Por Freddy Ortiz Regis
La euforia por la probable
clasificación de la selección de fútbol de mi país a un mundial ha despertado
hermosos recuerdos de mi infancia y de mis años mozos, cuando alcanzamos la
oportunidad de asistir a otros mundiales. El Perú ha participado en cuatro ediciones
de la Copa del Mundo (1930, 1970, 1978 y 1982), siendo sus mejores resultados
los cuartos de final alcanzados en 1970 (donde ganó el Premio al Juego Limpio).
De estas cuatro participaciones, me
ha tocado vivirlas todas, menos la de 1930, pues aún no venía a este mundo. El
mundial que más recuerdos me trae es el Mundial de México 70. Era apenas un
crío que salía de la infancia para ingresar en la pubertad cargada de
interrogantes, desafíos y temores. Clasificar a un mundial representó para mis
tiernos años un ingrediente de alegría, felicidad y orgullo. Desde la pequeña
caleta de Huanchaco, a donde llegué a vivir con mis padres y mis hermanos,
procedentes de la fría y nublada capital, la clasificación del Perú al mundial
de México, representó para mi generación un oasis en el desierto de la rutina y
el monótono quehacer de todos los días.
Todo se pintó del color de la
esperanza en la selección. La canción “Perú campeón” fue la pista musical de
nuestras vidas. Nuestros héroes de siempre –Batman & Robin, Supermán y los
míticos tripulantes del Enterprise– tuvieron que aceptar ser reemplazados
–momentáneamente– por Challe, Miflin, Cubillas, Perico Léon, Nicolás Fuentes
y Chumpitaz.

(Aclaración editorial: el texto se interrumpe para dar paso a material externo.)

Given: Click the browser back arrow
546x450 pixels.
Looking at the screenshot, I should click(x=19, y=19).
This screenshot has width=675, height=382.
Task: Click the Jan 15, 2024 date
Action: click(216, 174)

Hasta las figuritas que coleccionábamos en álbumes – de los más
diversos y educativos– fueron trocadas por el álbum de la selección peruana.
Allí nos arremolinábamos alrededor de las imágenes de nuestros nuevos ídolos.
Ellos encarnaban al hombre peruano que debía brillar en el mundo entero. Y
hasta la naturaleza no permaneció impasible ante el frenesí que embargaba a
doce millones de peruanos: el día de la inauguración del Mundial de México 70,
a las 3:30 de la tarde, cuando millones de peruanos estábamos frente a la
pantalla de TV, la tierra tembló en el centro y norte de la costa de nuestro
país como nunca antes, llevándose la vida de más de setenta mil de nuestros
compatriotas.
Y a partir de ese aciago 31 de mayo
de 1970 –el mismo día en que se inauguró el Mundial de México 70– vivimos
sentimientos encontrados: dolor por la magnitud de la tragedia y alegría por
los triunfos que nuestra selección nos tenía preparados en el máximo torneo del
fútbol mundial. Y así, mientras enterrábamos a nuestros muertos y nuestros
corazones se alegraban por las hazañas de nuestro seleccionado, al final
quedamos como la séptima potencia futbolística del mundo, a quien solo le pudo
ganar Alemania y Brasil (el campeón).
Hoy han transcurrido 47 años del
Mundial de México 70, y 35 años de la última vez que participamos en un
mundial. Ya no somos los niños que gritamos los goles de nuestros héroes
futbolistas; pero nuevamente percibimos la misma ola, la misma euforia, el
mismo clamor que nos embargó cuando nuestra selección nos regaló la alegría de
ir a un mundial.
Durante estos últimos años hemos
sufrido –no por nosotros sino por nuestros hijos y nietos– cada eliminatoria de
nuestro seleccionado. Por ello, ahora, que los vemos cantando las nuevas
canciones, coleccionando los nuevos álbumes, vistiéndose con la camiseta roja y
blanca de sus nuevos héroes y compartiendo en las redes sociales su esperanza e
ilusión por llegar –¡ahora sí!– al Mundial de Rusia 2018, no podemos evitar el
dejar caer una lágrima por el recuerdo de los años gloriosos de nuestro fútbol
en donde deporte y esperanza, fútbol y pasión, significaban lo mismo.